Сперанский, всё еще смеясь, подал князю Андрею свою белую, нежную руку.
– Очень рад вас видеть, князь, – сказал он. – Минутку… обратился он к Магницкому, прерывая его рассказ. – У нас нынче уговор: обед удовольствия, и ни слова про дела. – И он опять обратился к рассказчику, и опять засмеялся.
Князь Андрей с удивлением и грустью разочарования слушал его смех и смотрел на смеющегося Сперанского. Это был не Сперанский, а другой человек, казалось князю Андрею. Всё, что прежде таинственно и привлекательно представлялось князю Андрею в Сперанском, вдруг стало ему ясно и непривлекательно.
За столом разговор ни на мгновение не умолкал и состоял как будто бы из собрания смешных анекдотов. Еще Магницкий не успел докончить своего рассказа, как уж кто то другой заявил свою готовность рассказать что то, что было еще смешнее. Анекдоты большею частью касались ежели не самого служебного мира, то лиц служебных. Казалось, что в этом обществе так окончательно было решено ничтожество этих лиц, что единственное отношение к ним могло быть только добродушно комическое. Сперанский рассказал, как на совете сегодняшнего утра на вопрос у глухого сановника о его мнении, сановник этот отвечал, что он того же мнения.

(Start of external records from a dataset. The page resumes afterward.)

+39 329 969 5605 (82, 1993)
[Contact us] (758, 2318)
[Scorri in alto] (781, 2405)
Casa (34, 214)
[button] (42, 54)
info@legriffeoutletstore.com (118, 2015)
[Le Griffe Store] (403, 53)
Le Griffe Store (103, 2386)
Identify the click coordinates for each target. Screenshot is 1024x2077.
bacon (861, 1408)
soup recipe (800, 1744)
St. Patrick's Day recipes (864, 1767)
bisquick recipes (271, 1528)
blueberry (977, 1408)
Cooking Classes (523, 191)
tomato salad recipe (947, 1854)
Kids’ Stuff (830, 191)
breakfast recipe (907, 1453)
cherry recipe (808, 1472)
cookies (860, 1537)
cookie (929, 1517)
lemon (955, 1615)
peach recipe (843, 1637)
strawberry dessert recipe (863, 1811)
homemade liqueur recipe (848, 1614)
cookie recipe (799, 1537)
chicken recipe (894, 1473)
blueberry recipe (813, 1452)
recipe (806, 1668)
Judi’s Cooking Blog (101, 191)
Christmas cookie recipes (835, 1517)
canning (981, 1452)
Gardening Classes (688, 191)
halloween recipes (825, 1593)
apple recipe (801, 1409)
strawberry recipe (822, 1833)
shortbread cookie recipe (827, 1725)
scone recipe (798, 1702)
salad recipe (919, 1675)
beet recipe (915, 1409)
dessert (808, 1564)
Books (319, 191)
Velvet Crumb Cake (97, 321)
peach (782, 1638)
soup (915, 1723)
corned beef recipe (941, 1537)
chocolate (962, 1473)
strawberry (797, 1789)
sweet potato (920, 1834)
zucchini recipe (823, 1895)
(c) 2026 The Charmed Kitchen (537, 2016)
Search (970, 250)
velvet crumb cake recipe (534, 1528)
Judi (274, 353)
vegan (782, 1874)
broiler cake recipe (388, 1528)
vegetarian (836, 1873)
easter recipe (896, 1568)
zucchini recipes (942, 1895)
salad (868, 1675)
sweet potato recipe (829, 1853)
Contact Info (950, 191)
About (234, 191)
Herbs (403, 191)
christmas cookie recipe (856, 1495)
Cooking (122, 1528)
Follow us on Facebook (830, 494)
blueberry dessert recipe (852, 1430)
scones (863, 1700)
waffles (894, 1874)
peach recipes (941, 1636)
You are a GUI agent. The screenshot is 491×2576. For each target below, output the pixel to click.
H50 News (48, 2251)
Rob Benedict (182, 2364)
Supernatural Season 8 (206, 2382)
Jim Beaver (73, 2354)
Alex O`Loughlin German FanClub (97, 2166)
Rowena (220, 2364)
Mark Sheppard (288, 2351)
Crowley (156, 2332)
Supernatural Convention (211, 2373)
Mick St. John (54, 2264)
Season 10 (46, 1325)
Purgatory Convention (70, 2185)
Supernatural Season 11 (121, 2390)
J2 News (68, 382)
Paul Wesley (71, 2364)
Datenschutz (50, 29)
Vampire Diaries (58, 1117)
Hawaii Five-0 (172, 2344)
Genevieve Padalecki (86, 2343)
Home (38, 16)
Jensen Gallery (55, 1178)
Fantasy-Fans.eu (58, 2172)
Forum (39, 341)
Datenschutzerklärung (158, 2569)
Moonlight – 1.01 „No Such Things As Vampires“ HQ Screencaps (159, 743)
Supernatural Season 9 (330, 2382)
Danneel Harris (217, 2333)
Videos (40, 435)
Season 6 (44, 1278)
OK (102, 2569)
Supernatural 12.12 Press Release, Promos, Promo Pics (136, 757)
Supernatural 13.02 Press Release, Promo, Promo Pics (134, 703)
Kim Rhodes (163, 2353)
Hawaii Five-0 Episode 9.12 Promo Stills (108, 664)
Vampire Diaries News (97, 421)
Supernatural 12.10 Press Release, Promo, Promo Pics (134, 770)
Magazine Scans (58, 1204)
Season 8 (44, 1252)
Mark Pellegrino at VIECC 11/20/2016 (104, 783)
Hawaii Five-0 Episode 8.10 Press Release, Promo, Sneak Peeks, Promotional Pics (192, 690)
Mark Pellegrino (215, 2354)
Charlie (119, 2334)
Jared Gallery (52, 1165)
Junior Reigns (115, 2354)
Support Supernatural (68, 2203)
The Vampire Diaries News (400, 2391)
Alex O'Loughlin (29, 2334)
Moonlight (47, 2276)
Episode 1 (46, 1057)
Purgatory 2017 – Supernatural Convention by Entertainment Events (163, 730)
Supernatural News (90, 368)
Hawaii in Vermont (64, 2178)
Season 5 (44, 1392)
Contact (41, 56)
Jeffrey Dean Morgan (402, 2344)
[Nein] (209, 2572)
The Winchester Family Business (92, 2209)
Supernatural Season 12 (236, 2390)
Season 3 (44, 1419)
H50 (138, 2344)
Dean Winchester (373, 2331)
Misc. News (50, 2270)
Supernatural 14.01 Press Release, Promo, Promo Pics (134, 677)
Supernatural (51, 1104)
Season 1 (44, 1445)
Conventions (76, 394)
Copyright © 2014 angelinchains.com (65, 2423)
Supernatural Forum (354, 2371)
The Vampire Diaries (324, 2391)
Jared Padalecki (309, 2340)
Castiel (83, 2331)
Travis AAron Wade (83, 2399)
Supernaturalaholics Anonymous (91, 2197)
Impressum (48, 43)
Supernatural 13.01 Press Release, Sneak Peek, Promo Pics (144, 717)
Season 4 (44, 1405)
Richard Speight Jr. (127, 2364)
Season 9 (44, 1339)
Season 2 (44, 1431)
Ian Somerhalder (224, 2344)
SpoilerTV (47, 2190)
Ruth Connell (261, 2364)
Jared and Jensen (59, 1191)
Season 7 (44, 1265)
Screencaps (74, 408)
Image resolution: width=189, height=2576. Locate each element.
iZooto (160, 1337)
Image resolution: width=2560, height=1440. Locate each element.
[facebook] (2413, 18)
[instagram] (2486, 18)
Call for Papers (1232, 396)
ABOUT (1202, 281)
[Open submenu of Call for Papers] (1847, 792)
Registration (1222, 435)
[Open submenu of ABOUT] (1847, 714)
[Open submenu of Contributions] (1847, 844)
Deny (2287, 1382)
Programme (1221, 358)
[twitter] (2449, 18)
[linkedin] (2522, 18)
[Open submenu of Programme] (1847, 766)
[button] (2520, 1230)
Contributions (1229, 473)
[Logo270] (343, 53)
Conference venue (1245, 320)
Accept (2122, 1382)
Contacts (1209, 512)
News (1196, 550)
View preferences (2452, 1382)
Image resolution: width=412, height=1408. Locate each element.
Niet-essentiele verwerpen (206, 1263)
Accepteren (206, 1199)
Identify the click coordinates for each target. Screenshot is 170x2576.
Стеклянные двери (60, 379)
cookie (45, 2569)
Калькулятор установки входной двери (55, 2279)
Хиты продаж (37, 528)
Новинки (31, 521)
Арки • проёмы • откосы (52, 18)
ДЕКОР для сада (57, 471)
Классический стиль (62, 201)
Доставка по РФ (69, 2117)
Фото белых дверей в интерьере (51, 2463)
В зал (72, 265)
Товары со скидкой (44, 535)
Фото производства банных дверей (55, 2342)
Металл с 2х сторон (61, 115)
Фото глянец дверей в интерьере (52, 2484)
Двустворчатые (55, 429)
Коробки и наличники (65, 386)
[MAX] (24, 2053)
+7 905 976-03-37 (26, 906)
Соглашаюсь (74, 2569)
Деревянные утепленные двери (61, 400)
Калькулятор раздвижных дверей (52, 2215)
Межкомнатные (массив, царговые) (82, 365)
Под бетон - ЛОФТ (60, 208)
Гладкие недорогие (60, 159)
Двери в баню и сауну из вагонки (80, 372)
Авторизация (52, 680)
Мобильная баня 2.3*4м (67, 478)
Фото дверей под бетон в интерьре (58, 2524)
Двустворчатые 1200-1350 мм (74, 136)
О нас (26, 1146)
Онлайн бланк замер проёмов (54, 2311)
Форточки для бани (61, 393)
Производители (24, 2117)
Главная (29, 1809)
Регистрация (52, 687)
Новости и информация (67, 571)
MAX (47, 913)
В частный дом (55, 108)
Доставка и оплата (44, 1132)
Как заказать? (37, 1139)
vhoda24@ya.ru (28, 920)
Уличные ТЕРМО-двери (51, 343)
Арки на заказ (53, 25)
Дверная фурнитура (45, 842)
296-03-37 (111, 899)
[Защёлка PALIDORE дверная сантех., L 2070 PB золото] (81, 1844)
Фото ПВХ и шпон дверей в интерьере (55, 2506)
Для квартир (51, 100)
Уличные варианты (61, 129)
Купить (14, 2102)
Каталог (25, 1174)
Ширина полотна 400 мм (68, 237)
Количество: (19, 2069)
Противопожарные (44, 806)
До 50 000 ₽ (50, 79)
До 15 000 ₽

Жерве рассказал целое дело о ревизии, замечательное по бессмыслице всех действующих лиц. Столыпин заикаясь вмешался в разговор и с горячностью начал говорить о злоупотреблениях прежнего порядка вещей, угрожая придать разговору серьезный характер. Магницкий стал трунить над горячностью Столыпина, Жерве вставил шутку и разговор принял опять прежнее, веселое направление.